I ponder these things occasionally when I run, but I certainly have entertained these thoughts more frequently over the last week. My work days have been filled with images of the downtrodden and defeated, miserable and hungry and pushed beyond their limits.
|But lately, there's been a second wave of characters in this human drama...the stalwart and cantankerous locals who just plain refuse to leave their beloved N'awlins. They stocked up long ago on propane and bottled water, canned peas and rice, and as one holdout told the NY Times, "I haven't even run out of weed yet." These people look nothing like the bedraggled shelter residents.
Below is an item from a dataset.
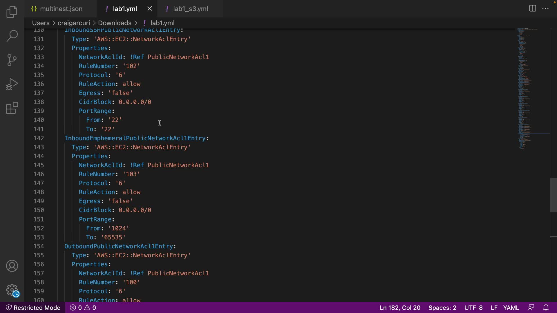Switch to the multinest.json tab

pos(61,9)
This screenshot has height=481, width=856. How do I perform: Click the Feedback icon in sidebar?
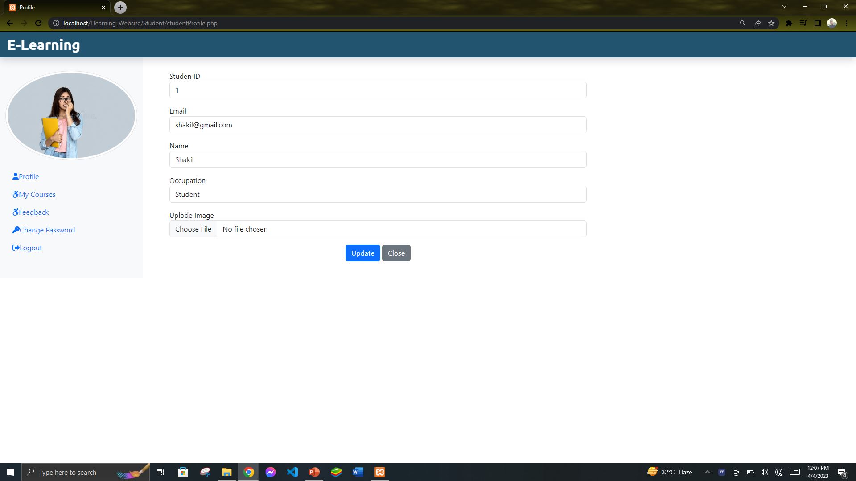pos(15,212)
They look remarkably healthy and strong and their faces show the kind of resolve that looks familiar to anyone who has stood and cheered at the 25-mile mark of a marathon.||Chang W. Lee/The New York Times|
p.s. I may have to rethink that shotgun...look at this quote from the same article in today's Times:
"To reduce the risk of violent confrontation, the police began confiscating firearms on Thursday, even those legally owned."
I don't know quite how I feel about that. I've always been a big proponent of gun control, using the logic that people still have the ability to arm themselves as long as their guns are registered. Does this mean I have to join the NRA now?